== WHAT IS REQUIRED ==
Exactly the lines from the one containing "The image size is (245, 295)." through the end of the data, and nothing more, should be retyped; pictures stay out.

== DATA FOR THE TASK ==
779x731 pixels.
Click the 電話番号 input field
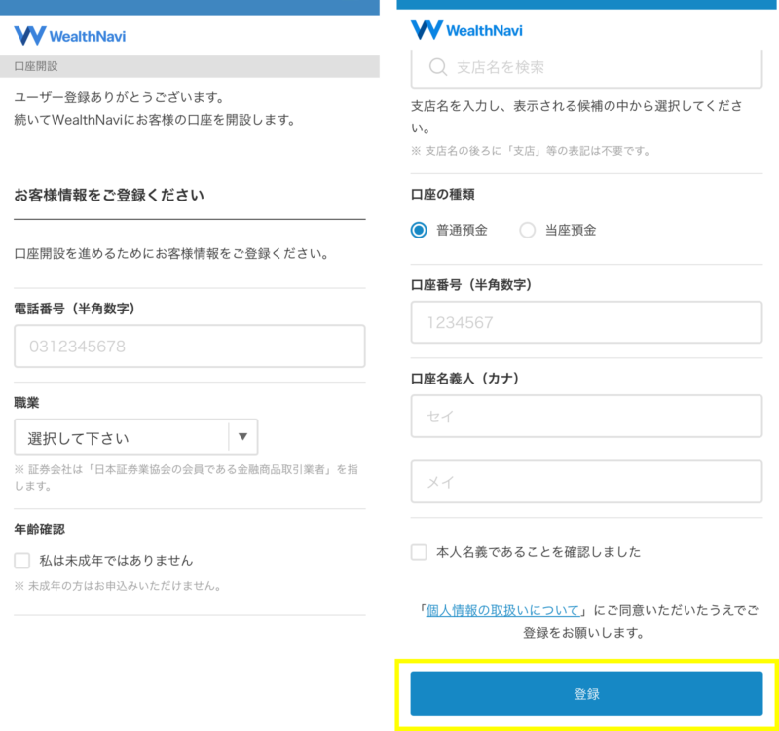coord(190,347)
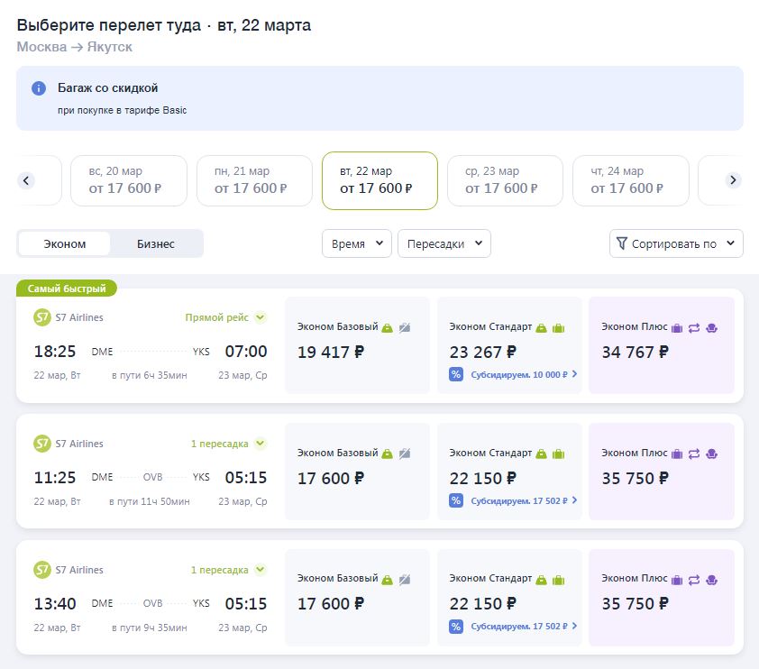Image resolution: width=759 pixels, height=669 pixels.
Task: Click previous dates arrow in date carousel
Action: (26, 180)
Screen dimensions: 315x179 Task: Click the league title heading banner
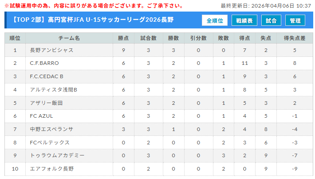click(93, 20)
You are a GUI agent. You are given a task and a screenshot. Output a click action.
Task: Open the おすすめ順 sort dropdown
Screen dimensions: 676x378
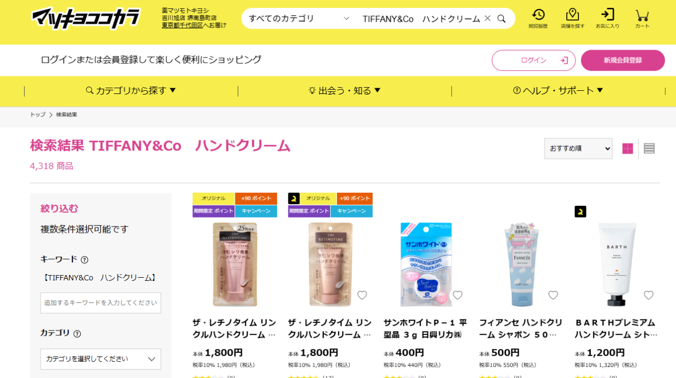point(578,148)
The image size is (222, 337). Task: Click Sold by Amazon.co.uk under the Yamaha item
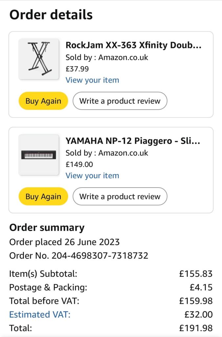click(x=107, y=153)
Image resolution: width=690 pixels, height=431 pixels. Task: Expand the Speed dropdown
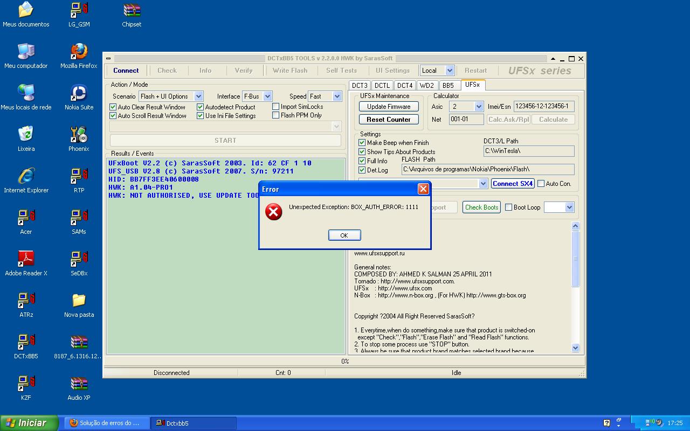coord(337,96)
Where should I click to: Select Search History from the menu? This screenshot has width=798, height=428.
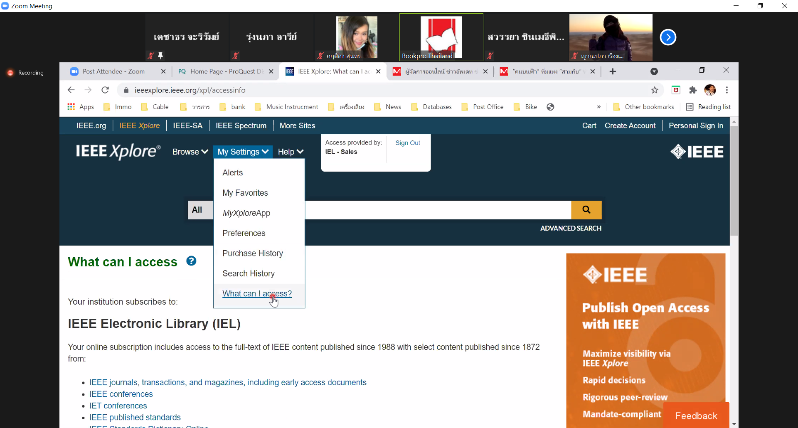pos(248,273)
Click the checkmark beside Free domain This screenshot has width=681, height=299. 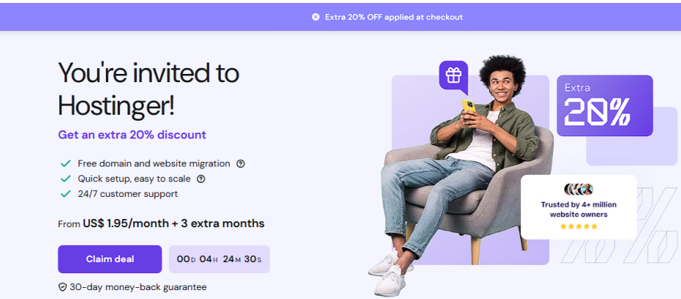(65, 164)
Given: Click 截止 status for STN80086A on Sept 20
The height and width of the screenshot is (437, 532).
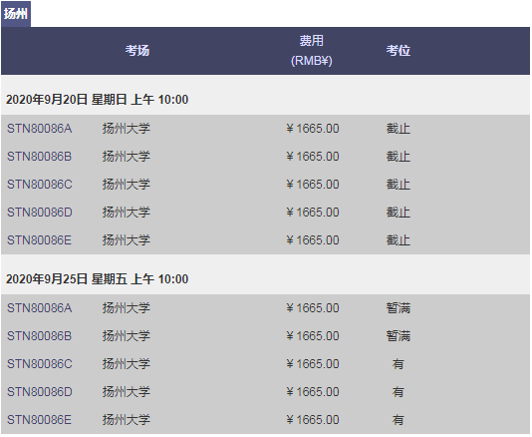Looking at the screenshot, I should click(x=398, y=129).
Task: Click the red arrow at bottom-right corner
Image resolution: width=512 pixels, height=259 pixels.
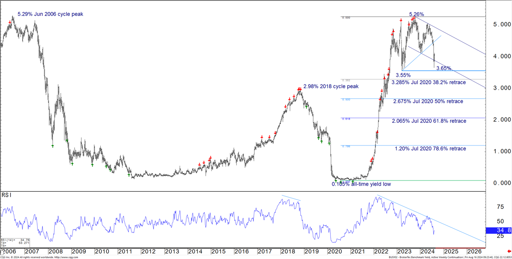Action: click(x=508, y=251)
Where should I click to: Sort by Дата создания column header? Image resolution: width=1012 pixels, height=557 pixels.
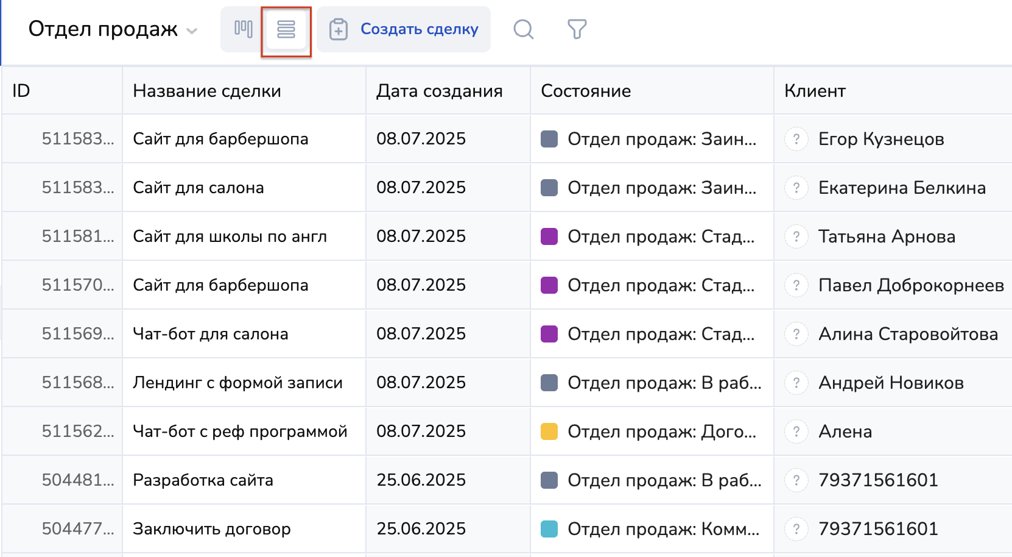point(439,91)
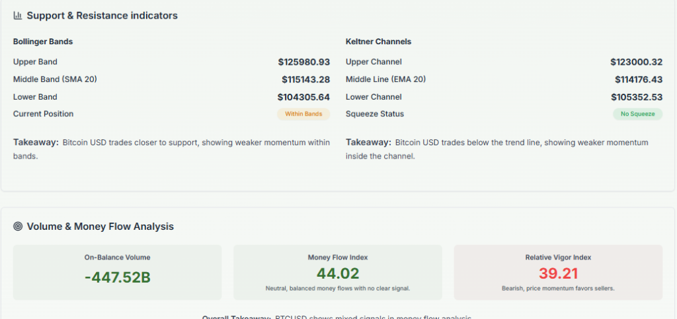
Task: Click the Bollinger Bands section title
Action: 43,42
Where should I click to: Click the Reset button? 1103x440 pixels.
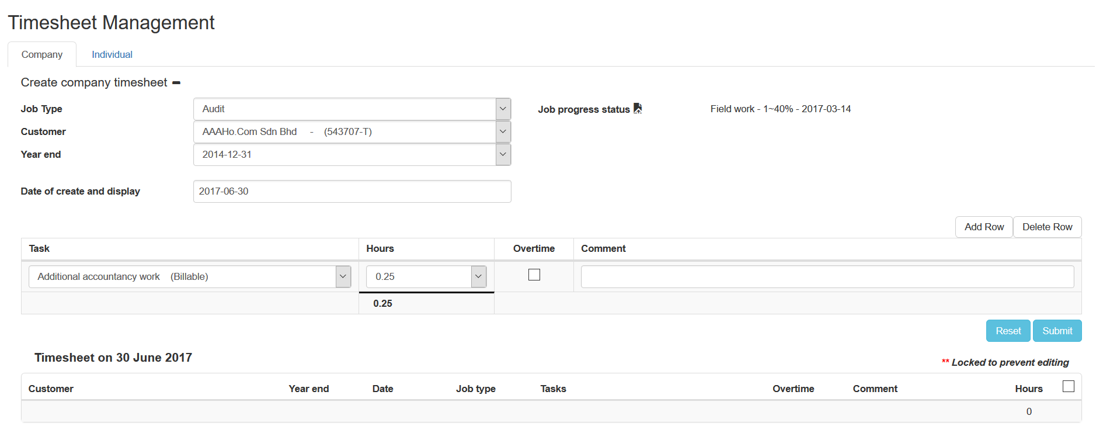(x=1008, y=331)
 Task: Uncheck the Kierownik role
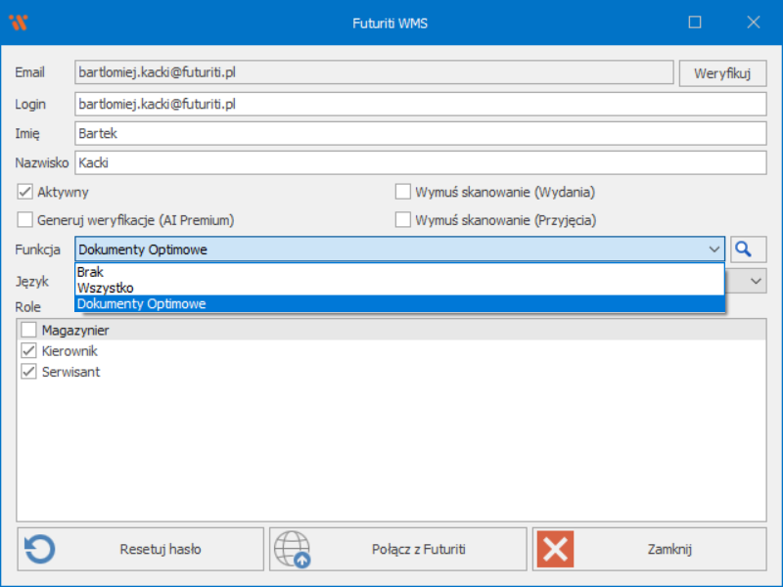[27, 351]
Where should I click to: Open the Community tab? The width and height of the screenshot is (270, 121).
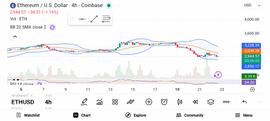[190, 115]
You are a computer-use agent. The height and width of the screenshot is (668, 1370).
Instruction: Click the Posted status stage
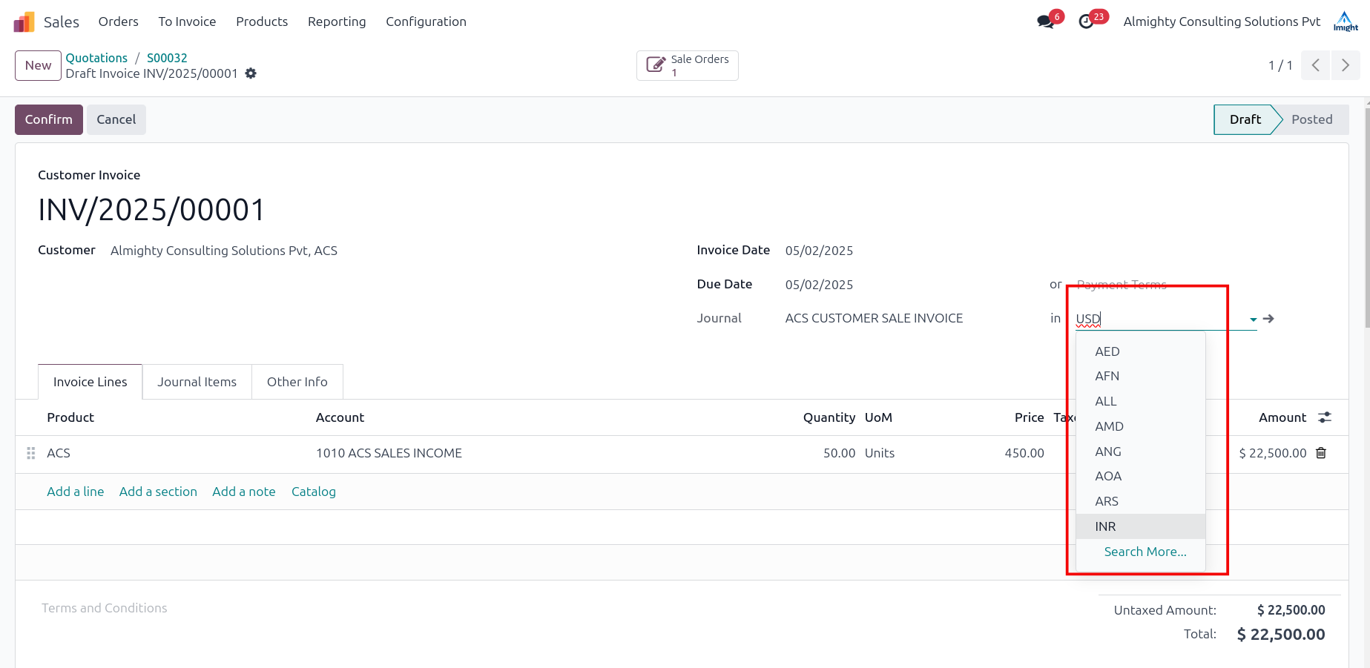pyautogui.click(x=1311, y=119)
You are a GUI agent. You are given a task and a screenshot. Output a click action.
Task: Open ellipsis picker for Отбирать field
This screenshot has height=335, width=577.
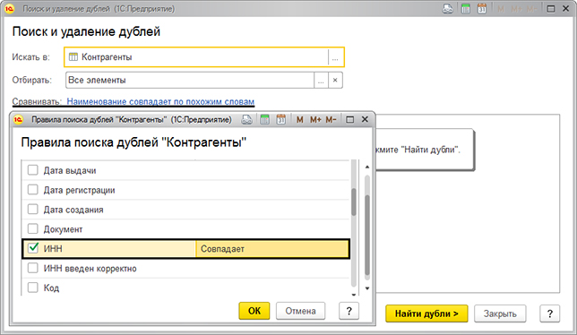click(321, 80)
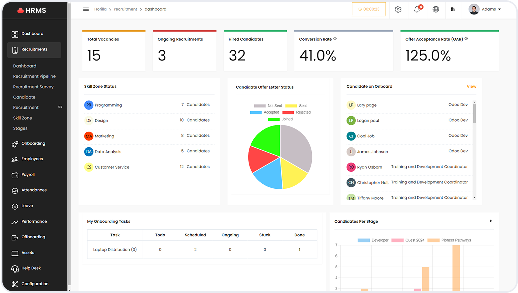
Task: Open Help Desk in the sidebar
Action: coord(31,268)
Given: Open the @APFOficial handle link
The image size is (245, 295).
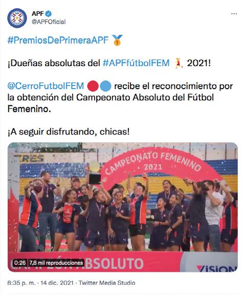Looking at the screenshot, I should click(49, 22).
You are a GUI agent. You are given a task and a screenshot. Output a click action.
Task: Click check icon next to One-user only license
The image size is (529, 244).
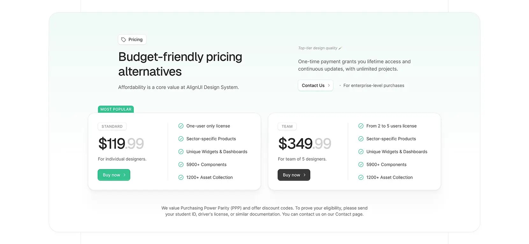click(181, 126)
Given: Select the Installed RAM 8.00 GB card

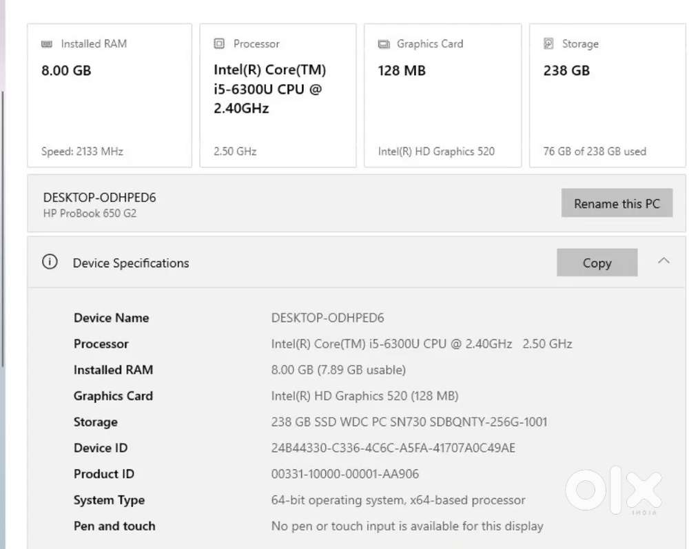Looking at the screenshot, I should click(x=110, y=96).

== YOUR RESPONSE ==
The image size is (245, 295).
Looking at the screenshot, I should click(49, 22).
You are a GUI agent. You are given a task and a screenshot. Output a click action.
Task: Click check icon next to One-user only license
The image size is (529, 244).
click(181, 126)
Given: Select the Installed RAM 8.00 GB card

Looking at the screenshot, I should click(x=110, y=96).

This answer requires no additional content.